True bacterial epididymitis is rare in children, accounting for 10% to 15% of patients with an acute scrotum. The bacterial infection extends from the bladder and urethra to the epididymis in a retrograde direction via the ejaculatory ducts and can be associated with a clinical urinary tract infection or urethritis. The scrotal pain and swelling typically have a slow onset, worsening over days rather than hours. Examination reveals induration, swelling, and tenderness of the hemiscrotum. A positive urinalysis and culture, or urethral swab in sexually active adolescents suggests the diagnosis. Neisseria gonorrhoeae and Chlamydia are classically found in sexually active boys, but common urinary pathogens, including coliforms and Mycoplasma species, are more likely in younger children. When studies suggest a bacterial infection, appropriate antibiotic therapy is initiated and adjusted according to the culture results. If acute epididymitis is found on scrotal exploration, cultures should be obtained, but the contralateral side should not be opened to avoid spreading the infection. As with any urinary tract infection in a boy, a renal bladder sonogram and voiding cystourethrogram should be obtained after the infection has resolved. Vesicoureteric reflux is the most common finding, but an ectopic ureter (to the vas, ejaculatory duct, or seminal vesicle), ejaculatory duct obstruction, or urethral valves can also be found.
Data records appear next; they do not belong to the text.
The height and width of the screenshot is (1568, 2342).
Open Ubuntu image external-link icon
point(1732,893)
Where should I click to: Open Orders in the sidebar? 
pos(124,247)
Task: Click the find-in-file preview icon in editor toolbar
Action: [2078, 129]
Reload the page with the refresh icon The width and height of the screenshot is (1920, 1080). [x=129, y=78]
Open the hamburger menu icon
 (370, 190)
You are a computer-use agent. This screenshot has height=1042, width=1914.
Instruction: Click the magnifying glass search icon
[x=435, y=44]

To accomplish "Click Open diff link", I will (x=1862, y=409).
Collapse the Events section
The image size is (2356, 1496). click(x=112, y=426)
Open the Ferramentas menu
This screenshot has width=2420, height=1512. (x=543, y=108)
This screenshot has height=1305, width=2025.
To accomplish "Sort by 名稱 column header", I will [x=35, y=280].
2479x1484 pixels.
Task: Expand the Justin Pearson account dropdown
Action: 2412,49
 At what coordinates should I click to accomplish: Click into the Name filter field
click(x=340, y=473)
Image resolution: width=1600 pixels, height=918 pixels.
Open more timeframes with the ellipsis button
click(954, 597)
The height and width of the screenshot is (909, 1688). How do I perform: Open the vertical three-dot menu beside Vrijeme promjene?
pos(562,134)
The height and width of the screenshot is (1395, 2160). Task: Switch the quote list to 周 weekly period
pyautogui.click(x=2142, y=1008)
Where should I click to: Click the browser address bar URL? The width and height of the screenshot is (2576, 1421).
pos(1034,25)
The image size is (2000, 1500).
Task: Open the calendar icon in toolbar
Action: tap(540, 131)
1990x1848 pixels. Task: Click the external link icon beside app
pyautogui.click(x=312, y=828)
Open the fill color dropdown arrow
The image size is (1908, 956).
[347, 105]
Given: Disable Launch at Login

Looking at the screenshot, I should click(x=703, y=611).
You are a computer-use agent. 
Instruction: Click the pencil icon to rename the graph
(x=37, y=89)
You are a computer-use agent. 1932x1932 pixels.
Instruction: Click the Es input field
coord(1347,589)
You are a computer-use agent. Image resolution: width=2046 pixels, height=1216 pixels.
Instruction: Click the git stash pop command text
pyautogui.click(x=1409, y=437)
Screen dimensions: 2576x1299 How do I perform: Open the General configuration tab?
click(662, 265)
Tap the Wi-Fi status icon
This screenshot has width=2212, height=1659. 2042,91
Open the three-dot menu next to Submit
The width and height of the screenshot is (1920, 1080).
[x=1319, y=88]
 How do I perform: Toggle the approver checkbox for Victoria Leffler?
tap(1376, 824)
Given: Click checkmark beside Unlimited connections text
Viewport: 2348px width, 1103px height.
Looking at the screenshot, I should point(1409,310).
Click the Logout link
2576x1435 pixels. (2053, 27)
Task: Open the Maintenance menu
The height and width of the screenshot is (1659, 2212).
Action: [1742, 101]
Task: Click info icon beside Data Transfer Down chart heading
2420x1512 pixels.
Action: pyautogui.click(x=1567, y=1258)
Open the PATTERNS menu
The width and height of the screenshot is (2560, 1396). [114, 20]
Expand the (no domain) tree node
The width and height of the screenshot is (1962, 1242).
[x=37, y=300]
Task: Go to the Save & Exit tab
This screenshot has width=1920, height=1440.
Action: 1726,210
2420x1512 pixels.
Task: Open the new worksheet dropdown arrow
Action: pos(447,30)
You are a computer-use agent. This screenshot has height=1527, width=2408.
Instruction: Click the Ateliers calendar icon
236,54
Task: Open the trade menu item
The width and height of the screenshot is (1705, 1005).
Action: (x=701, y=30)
Viral infections are believed to be a common cause for acute epididymitis, but are usually diagnosed presumptively. Mumps orchitis is rare and occurs in approximately one-third of infected postpubertal boys.35 Adenovirus, enterovirus, influenza, and parainfluenza virus infections have also been found. Management is supportive, antibiotics are not indicated, and the pain is generally self-limited.

Testicular Trauma

Testicular trauma in children is rare. The diagnosis is made by taking a complete history, and paying close attention to factors suggesting sexual abuse. The injured testis is swollen and is markedly tender. Often there is swelling and bruising of the scrotum. The most common injury is a hematoma of the testis. Ultrasound should be obtained to evaluate for rupture of the tunica albuginea, which is an indication for operative repair. Repair is particularly important in postpubertal boys because of the potential for autoimmune injury to the contralateral testis. A large hematoma in the space between the tunica vaginalis and the tunica albuginea should be evacuated to avoid pressure necrosis of the testis. Epididymal injuries can occur, including disruption of the epididymis from the testis, with a poor outcome even after repair.